Re: pg_dump versus hash partitioning

From: Tom Lane <tgl(at)sss(dot)pgh(dot)pa(dot)us>
To: Robert Haas <robertmhaas(at)gmail(dot)com>
Cc: pgsql-hackers(at)lists(dot)postgresql(dot)org, Andrew <pgsqlhackers(at)andrewrepp(dot)com>
Subject: Re: pg_dump versus hash partitioning
Date: 2023-02-01 20:34:52
Message-ID: 1412538.1675283692@sss.pgh.pa.us
Views: Raw Message | Whole Thread | Download mbox | Resend email
Thread:
Lists: pgsql-hackers

Robert Haas <robertmhaas(at)gmail(dot)com> writes:
> ... I like the
> fact that we have --load-via-partition-root, but it is a bit of a
> hack. You don't get a single copy into the partition root, you get one
> per child table -- and those COPY statements are listed as data for
> the partitions where the data lives now, not for the parent table. I
> am not completely sure whether there is a scenario where that's an
> issue, but it's certainly an oddity.

I spent a bit more time thinking about that, and while I agree that
it's an oddity, I don't see that it matters in the case of hash
partitioning. You would notice an issue if you tried to do a selective
restore of just one partition --- but under what circumstance would
that be a useful thing to do? By definition, under hash partitioning
there is no user-meaningful difference between different partitions.
Moreover, in the case at hand you would get constraint failures without
--load-via-partition-root, or tuple routing failures with it,
so what's the difference? (Unless you'd created all the partitions
to start with and were doing a selective restore of just one partition's
data, in which case the outcome is "fails" or "works" respectively.)
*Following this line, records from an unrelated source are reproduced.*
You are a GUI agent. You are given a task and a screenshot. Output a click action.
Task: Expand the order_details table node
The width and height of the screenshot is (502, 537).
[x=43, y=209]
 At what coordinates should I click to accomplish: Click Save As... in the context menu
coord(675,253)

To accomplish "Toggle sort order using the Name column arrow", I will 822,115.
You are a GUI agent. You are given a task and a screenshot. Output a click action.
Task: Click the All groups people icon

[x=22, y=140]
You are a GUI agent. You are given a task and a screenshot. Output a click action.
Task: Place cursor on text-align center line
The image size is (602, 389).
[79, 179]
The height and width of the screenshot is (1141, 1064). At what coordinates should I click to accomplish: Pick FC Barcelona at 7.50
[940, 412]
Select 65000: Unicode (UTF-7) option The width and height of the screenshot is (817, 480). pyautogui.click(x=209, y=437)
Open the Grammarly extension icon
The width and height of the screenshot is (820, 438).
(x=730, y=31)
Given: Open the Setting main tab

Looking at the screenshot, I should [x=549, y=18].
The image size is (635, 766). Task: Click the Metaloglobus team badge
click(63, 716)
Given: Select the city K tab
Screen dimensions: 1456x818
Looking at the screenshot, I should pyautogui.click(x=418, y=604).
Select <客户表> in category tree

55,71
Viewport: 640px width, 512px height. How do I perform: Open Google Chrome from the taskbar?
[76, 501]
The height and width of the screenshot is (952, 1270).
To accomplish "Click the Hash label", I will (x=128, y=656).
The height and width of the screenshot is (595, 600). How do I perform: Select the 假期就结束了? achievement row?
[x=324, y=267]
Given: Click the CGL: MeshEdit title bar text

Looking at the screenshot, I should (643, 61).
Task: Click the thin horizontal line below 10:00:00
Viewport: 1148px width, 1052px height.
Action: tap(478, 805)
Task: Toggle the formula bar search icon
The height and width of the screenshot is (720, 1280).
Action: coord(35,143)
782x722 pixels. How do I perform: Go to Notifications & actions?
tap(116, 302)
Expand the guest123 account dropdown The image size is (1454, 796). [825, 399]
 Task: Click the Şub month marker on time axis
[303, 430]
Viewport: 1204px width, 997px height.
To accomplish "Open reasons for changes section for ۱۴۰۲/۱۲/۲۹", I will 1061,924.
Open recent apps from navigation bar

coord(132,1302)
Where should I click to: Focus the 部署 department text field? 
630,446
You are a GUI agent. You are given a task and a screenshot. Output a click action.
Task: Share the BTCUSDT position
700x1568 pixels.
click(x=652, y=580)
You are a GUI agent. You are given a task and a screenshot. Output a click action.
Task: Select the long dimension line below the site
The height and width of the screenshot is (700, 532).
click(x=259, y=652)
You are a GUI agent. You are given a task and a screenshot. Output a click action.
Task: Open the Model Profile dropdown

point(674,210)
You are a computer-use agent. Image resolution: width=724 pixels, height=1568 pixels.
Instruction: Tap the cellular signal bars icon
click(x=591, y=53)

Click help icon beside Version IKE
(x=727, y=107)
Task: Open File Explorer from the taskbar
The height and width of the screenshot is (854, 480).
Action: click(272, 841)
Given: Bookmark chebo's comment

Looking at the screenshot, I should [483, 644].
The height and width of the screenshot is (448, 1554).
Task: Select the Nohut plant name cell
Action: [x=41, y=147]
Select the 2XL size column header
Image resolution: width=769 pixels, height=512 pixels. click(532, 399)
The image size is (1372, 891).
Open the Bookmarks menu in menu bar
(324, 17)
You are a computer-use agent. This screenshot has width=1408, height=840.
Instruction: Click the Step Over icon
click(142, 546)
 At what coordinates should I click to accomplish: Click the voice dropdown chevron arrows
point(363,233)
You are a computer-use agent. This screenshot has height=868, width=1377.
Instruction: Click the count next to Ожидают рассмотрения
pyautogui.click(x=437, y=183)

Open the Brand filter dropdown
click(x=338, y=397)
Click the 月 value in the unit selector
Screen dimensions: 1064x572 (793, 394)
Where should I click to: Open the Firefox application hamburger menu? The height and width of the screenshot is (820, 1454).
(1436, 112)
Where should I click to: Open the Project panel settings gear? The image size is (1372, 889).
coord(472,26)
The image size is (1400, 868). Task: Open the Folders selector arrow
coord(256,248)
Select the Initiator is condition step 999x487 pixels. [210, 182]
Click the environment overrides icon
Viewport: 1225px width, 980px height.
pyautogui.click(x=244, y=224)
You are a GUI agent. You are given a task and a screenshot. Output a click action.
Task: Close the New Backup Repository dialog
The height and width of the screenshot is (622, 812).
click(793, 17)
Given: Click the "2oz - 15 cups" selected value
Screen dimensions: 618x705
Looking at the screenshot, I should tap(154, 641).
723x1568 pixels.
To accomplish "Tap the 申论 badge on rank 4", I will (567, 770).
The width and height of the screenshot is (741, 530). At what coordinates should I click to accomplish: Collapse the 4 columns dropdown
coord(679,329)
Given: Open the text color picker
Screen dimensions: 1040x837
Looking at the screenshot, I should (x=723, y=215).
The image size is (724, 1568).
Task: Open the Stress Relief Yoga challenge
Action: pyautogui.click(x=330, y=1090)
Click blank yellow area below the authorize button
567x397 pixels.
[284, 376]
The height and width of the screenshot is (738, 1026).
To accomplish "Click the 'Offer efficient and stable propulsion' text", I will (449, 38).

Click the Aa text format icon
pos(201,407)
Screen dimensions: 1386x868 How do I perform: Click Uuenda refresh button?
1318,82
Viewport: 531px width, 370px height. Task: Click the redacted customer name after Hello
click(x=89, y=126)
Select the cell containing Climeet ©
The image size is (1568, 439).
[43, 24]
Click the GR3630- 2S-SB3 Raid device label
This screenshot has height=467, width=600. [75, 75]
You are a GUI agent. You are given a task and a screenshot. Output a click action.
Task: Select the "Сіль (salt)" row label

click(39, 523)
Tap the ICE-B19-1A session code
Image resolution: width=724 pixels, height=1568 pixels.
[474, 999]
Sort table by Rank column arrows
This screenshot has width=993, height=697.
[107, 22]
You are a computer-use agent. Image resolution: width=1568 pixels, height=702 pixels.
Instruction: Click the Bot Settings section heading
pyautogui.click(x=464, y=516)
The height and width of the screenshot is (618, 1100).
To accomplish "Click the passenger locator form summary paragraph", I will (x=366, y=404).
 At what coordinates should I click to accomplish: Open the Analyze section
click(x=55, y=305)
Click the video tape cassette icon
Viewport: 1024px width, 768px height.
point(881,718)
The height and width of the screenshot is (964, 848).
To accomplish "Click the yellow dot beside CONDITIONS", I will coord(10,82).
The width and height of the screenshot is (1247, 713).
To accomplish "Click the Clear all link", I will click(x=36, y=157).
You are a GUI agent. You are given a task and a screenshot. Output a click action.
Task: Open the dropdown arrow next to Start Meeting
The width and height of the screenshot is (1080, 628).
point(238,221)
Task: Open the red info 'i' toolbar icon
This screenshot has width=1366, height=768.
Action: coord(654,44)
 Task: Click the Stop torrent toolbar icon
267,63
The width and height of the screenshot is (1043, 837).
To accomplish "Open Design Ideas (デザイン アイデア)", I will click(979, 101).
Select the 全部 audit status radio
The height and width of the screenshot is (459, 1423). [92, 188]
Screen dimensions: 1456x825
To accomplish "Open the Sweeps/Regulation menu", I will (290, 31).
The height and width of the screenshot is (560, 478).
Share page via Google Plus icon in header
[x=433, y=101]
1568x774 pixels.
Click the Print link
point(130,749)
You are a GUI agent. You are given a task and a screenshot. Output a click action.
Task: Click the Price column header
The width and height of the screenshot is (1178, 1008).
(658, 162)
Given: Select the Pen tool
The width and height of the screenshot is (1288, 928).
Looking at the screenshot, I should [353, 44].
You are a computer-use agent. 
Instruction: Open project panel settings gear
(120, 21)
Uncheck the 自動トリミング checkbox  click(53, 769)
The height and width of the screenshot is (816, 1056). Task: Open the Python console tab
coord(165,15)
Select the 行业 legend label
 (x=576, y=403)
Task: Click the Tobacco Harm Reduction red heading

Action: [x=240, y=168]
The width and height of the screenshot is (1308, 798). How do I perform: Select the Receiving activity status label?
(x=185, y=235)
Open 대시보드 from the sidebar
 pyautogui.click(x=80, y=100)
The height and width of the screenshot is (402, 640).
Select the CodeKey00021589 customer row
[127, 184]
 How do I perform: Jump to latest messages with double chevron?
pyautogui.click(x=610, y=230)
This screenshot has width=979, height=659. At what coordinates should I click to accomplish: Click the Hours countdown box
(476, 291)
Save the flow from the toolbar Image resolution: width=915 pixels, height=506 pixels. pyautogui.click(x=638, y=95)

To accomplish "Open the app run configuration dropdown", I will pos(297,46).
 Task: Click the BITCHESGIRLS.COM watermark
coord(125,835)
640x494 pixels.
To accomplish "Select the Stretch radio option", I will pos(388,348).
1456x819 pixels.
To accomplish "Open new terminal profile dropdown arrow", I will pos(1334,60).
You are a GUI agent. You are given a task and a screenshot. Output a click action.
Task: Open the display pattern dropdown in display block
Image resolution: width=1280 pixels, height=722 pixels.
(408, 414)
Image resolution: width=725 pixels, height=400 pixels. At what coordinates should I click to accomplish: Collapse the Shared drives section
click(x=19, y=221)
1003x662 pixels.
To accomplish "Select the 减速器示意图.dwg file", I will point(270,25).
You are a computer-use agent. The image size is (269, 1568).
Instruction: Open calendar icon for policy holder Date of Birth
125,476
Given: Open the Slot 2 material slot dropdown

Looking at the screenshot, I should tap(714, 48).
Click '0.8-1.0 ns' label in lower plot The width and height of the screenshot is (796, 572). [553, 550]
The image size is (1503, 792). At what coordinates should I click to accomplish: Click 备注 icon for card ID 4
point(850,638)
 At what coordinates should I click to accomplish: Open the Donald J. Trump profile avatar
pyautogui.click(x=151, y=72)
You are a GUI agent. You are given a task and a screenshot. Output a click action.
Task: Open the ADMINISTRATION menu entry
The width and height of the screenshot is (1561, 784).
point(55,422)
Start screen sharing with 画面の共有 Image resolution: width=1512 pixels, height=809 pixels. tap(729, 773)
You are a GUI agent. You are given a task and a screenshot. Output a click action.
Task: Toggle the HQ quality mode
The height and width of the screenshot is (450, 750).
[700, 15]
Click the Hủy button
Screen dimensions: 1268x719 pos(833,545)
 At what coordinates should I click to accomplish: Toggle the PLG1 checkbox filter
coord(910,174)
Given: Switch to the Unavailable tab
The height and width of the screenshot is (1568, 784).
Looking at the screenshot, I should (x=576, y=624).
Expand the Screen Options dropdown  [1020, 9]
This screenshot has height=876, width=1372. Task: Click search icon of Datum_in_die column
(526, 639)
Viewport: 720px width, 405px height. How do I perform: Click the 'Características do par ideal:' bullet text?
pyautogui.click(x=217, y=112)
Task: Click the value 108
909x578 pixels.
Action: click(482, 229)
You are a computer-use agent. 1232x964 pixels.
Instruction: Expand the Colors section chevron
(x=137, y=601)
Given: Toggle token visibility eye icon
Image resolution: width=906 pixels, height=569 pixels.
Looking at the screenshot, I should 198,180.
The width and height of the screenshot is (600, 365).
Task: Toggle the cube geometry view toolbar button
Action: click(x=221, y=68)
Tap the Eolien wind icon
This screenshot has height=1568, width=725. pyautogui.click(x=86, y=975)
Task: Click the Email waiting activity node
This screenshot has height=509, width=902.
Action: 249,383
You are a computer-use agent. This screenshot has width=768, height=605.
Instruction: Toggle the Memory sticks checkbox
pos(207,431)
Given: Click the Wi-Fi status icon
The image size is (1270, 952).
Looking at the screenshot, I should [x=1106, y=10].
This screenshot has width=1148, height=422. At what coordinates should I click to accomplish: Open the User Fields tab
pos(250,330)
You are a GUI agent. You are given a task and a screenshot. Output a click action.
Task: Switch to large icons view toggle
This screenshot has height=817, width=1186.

> Also, and I think pretty
> significantly, using --load-via-partition-root forces you to pay the
> overhead of rerouting every tuple to the target partition whether you
> need it or not, which is potentially a large unnecessary expense.

Oddly, I always thought that we prioritize correctness over speed.
I don't mind having an option that allows people to select a less-safe
way of doing this, but I do think it's unwise for less-safe to be the
default, especially when it's something you can't fix after the fact.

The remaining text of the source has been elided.